#### Texte fourni
↓↓↓

Chanson de Roland et le vrai Roncevaux

La chanson de Roland

On nous apprend sur les bancs de l’école (du moins de mon temps) que l’arrière-garde de l’armée de Charlemagne, commandée par le comte Roland tomba dans une embuscade tendue par les Vascons au col d’Ibaneta, sur la voie romaine qui va de Roncevaux (Summus Pyréneus) à Bordeaux (Burdigala). C’est dans la chanson de Roland !
Nous allons voir que ce n’est pas si simple et je vais essayer de vous démontrer que cela pourrait bien être faux. En effet, les noms allitérants de Roland et de Roncevaux sont inconnus des annales carolingiennes. C’est normal, toute historiographie de cour suit une propension naturelle à conserver les souvenirs des épisodes les plus glorieux du règne. L’embuscade pyrénéenne dans laquelle tombe Roland ne peut être qu’un malencontreux épisode sur lequel il serait inopportun d’insister pour les historiographes de cour.

Néanmoins, cet épisode correspond à des faits réels que la légende nous a heureusement conservés (« La Chanson de Roland »). De plus, au fur et à mesure que les événements s’éloignent dans le passé, les témoins oculaires et les participants se raréfient, les témoignages deviennent confus, voire erronés.

Voyons ce que dit l’historien Jules Michelet de la chanson de Roland

« La défaite de Roncevaux ne fut assure-t-on qu’une affaire d’arrière-garde. Cependant Eginhard avoue que les Francs y perdirent beaucoup de monde, entre autre plusieurs de leurs chefs les plus distingués dont le fameux Roland. Le roi Charles aurait même tenté d’étouffer l’affaire de cette perte de valeureux soldats. De sorte que l’on peut se demander s’il n’y a pas eu falsification du récit sur ordre du roi lui-même . »

↑↑↑

#### Entrées répertoriées
↓↓↓

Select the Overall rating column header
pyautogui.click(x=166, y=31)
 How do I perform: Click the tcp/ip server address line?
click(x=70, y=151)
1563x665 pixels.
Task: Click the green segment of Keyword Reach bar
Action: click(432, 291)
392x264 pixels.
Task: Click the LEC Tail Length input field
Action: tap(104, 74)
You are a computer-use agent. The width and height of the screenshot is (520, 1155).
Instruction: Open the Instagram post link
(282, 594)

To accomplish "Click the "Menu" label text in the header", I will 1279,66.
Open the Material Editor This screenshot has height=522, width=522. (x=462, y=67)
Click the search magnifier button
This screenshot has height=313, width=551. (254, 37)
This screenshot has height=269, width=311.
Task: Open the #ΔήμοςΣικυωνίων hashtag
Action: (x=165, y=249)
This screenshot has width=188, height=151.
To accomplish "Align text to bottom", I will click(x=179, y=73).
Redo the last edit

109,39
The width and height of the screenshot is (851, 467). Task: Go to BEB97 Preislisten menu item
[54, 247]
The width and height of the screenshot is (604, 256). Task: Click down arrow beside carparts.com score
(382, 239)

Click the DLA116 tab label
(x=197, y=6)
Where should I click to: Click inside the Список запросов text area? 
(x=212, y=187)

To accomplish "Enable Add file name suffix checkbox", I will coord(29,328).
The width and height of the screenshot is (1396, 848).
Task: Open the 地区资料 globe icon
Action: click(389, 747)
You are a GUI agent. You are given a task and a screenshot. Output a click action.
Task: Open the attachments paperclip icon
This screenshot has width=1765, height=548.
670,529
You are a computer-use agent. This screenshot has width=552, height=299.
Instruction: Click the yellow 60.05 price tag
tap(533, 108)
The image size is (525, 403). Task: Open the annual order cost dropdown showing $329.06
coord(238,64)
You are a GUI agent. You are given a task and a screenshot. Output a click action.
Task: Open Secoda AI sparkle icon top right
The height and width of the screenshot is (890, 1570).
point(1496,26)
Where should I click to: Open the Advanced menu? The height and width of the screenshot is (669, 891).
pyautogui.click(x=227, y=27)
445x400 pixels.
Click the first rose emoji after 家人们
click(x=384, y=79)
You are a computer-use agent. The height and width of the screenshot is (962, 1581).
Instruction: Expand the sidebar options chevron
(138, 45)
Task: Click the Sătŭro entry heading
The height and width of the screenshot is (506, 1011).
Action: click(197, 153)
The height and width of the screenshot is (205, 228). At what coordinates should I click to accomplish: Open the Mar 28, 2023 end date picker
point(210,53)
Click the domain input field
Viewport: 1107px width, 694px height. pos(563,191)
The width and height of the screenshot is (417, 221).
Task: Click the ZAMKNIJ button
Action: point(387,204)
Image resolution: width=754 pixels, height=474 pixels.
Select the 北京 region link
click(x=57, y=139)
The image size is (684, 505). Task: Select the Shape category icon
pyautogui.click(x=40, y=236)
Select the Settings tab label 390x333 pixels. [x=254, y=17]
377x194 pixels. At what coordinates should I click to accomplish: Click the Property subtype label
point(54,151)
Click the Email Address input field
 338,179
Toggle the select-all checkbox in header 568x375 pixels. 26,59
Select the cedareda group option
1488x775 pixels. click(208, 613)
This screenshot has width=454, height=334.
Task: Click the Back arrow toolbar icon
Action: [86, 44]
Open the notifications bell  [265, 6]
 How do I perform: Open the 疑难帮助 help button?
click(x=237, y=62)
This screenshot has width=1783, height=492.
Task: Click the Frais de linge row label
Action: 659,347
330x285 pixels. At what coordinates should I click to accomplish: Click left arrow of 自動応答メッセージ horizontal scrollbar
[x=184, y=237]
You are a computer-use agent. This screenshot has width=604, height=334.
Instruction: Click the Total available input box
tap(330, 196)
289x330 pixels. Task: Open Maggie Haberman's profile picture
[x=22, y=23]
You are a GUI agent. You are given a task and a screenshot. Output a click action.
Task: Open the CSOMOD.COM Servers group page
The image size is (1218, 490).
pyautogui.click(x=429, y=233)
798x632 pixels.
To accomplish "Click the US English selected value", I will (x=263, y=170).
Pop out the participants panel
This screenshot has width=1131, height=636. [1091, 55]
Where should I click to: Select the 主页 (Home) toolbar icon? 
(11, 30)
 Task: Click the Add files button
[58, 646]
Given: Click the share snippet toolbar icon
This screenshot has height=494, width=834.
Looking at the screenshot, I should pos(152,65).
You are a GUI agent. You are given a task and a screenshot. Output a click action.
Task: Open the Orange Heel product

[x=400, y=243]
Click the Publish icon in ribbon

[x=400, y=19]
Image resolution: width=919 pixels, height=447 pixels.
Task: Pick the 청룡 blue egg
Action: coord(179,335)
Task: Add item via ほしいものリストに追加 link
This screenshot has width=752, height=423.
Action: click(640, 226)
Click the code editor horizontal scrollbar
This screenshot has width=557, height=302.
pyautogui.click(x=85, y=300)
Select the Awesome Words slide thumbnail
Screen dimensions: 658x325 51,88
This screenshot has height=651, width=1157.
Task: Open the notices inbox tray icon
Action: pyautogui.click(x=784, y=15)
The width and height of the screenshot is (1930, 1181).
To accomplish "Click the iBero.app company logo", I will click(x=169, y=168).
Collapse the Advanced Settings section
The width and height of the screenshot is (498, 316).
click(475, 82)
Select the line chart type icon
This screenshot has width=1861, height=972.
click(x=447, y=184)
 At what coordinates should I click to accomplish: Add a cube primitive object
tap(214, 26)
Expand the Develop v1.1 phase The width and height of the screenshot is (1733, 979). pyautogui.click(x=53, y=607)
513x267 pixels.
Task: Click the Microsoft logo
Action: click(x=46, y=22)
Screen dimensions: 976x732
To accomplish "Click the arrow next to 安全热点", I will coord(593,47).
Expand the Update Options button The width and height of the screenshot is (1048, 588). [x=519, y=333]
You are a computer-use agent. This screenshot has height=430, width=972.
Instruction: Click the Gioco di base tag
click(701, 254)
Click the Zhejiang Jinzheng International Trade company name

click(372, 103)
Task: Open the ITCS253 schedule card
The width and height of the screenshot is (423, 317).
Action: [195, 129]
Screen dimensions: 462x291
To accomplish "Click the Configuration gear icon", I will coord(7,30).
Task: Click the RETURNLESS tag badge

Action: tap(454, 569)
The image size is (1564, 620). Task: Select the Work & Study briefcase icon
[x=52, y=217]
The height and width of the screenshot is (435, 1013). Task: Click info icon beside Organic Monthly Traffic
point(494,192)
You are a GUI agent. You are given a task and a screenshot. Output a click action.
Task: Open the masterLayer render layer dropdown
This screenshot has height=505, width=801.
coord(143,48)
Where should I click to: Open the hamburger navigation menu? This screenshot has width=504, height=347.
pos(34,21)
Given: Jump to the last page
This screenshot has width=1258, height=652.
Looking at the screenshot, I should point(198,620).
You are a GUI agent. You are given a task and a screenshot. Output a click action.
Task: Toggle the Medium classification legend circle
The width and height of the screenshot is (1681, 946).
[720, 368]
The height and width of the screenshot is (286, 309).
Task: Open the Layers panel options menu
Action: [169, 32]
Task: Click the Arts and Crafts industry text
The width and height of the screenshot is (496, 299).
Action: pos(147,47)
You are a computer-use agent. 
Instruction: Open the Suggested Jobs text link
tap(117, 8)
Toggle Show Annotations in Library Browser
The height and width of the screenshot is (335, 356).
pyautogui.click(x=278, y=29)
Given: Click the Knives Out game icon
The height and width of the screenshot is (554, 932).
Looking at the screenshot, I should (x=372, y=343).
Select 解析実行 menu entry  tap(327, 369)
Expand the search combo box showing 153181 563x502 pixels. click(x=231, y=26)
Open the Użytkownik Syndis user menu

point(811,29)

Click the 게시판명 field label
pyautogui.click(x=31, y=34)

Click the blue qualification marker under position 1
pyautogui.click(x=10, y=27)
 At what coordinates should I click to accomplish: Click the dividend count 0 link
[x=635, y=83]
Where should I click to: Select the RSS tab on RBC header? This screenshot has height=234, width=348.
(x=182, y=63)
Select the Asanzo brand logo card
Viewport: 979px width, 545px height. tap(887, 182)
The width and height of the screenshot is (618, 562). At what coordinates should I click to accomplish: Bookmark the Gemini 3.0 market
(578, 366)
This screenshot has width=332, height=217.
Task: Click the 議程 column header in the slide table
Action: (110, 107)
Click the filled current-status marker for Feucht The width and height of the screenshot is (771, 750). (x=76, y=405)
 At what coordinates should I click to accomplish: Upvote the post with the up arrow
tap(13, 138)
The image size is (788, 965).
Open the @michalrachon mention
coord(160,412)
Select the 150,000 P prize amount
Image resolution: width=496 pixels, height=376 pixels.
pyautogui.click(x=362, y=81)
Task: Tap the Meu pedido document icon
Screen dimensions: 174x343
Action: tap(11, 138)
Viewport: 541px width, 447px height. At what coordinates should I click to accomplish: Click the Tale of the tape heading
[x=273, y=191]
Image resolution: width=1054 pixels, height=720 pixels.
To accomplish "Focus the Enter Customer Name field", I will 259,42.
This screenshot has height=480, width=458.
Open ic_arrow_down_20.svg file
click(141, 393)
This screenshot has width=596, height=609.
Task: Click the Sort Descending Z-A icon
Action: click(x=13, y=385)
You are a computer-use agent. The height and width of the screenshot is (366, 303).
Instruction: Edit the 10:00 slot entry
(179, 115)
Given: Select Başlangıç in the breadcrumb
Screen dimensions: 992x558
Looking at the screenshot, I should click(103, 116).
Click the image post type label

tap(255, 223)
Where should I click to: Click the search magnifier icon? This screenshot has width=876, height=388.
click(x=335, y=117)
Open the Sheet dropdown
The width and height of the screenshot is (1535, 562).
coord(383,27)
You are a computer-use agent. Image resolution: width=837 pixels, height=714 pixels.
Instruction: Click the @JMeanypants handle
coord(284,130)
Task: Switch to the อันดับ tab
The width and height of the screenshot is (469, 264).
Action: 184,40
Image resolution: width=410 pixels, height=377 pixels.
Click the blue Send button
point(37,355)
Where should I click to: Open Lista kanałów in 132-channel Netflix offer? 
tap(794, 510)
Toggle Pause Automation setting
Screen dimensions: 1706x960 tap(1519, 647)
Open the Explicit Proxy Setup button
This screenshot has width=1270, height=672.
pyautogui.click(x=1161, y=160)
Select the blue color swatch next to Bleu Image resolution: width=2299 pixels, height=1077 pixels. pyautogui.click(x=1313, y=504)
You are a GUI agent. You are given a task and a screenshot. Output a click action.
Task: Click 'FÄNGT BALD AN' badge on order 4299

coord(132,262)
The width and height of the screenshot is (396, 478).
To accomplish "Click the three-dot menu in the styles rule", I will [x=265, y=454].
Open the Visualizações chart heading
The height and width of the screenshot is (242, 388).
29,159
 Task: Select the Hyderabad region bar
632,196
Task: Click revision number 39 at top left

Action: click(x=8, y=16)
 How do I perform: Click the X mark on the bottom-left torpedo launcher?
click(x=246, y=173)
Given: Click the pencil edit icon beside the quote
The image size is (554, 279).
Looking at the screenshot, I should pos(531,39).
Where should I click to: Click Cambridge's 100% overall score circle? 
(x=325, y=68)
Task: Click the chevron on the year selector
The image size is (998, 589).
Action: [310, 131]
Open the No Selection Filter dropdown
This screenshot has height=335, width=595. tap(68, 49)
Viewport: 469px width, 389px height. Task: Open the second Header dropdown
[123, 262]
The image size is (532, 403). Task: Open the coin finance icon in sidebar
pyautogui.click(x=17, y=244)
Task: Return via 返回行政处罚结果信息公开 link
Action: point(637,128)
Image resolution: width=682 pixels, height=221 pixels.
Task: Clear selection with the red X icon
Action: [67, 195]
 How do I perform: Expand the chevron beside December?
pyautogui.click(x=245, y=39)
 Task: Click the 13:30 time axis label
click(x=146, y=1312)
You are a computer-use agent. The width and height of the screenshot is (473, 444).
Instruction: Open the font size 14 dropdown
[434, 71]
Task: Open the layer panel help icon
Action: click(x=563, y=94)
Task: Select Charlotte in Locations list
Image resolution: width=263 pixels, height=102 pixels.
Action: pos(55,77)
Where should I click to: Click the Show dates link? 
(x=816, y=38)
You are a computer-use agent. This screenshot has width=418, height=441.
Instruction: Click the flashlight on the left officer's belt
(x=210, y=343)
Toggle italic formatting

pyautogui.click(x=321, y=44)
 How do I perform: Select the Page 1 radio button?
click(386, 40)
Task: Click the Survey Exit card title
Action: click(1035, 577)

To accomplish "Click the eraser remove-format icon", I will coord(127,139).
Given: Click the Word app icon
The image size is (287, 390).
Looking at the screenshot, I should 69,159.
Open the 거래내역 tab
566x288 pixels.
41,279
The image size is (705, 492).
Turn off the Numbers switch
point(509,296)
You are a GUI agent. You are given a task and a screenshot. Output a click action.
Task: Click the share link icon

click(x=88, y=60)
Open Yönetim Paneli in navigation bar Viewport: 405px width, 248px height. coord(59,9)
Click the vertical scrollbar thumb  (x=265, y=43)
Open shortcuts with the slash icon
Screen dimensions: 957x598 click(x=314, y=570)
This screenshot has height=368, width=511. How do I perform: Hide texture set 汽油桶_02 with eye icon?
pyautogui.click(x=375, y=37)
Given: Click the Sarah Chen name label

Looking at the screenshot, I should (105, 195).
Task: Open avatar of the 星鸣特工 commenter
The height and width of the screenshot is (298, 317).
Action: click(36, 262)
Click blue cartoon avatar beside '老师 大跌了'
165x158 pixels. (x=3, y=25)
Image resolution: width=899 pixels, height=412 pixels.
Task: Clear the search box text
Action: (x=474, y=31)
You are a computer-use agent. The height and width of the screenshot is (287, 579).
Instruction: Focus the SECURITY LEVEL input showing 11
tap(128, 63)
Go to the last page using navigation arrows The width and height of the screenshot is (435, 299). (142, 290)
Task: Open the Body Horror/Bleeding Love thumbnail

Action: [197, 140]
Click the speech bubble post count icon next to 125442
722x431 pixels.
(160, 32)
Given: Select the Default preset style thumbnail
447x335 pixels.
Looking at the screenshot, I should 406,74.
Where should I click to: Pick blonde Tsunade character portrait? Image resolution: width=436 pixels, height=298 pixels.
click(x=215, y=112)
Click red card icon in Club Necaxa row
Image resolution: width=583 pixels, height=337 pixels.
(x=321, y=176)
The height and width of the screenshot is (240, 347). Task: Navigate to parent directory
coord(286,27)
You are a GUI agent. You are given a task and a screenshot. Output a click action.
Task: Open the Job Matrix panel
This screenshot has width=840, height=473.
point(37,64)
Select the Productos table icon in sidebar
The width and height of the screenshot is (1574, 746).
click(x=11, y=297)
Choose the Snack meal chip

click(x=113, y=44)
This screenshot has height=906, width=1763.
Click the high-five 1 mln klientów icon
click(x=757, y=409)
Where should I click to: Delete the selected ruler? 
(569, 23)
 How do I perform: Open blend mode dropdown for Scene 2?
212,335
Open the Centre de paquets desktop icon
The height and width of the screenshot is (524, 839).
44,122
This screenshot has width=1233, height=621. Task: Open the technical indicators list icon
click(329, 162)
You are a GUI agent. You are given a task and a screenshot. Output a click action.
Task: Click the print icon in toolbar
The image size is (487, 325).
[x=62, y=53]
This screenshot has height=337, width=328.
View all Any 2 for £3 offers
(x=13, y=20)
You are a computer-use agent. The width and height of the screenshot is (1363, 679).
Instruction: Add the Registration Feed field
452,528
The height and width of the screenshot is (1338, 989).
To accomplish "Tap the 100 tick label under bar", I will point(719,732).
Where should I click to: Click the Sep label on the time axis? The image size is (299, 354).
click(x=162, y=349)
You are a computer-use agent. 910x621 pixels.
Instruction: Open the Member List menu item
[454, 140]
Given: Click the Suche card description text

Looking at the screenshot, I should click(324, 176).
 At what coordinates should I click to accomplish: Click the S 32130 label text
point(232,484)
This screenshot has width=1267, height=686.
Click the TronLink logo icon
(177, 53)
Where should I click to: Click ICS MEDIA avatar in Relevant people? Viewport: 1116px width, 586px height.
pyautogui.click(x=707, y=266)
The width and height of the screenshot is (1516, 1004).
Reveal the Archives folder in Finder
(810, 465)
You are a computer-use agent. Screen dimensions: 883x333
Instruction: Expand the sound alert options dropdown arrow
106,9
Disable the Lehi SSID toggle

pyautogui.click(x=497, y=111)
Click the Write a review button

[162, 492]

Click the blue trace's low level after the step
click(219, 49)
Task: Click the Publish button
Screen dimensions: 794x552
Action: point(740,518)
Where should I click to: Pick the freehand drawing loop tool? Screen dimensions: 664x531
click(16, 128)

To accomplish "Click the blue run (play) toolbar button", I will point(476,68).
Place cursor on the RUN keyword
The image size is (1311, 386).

↑↑↑

#### Tâches et exercices
[a] Répondez à ces questions sur le texte sur la chanson de Roland :
(i) Qui a tendu l'embuscade à l'arrière-garde de l'armée de Charlemagne ?
(ii) Quel nom latin le texte donne-t-il pour Bordeaux ?
(iii) Quel historien est cité à la fin ?
[b] Relevez tous les noms de lieux, en français ou en latin, qui figurent dans le texte sur la chanson de Roland.
[c] Recopiez mot pour mot le passage du texte sur la chanson de Roland qui commence par « Nous allons voir » et se termine par « historiographes de cour. ».

#### Problèmes résolus
[a]
(i) Les Vascons.
(ii) Burdigala.
(iii) Jules Michelet.

[b] Roncevaux, Summus Pyréneus, Bordeaux, Burdigala, col d'Ibaneta

[c]
Nous allons voir que ce n’est pas si simple et je vais essayer de vous démontrer que cela pourrait bien être faux. En effet, les noms allitérants de Roland et de Roncevaux sont inconnus des annales carolingiennes. C’est normal, toute historiographie de cour suit une propension naturelle à conserver les souvenirs des épisodes les plus glorieux du règne. L’embuscade pyrénéenne dans laquelle tombe Roland ne peut être qu’un malencontreux épisode sur lequel il serait inopportun d’insister pour les historiographes de cour.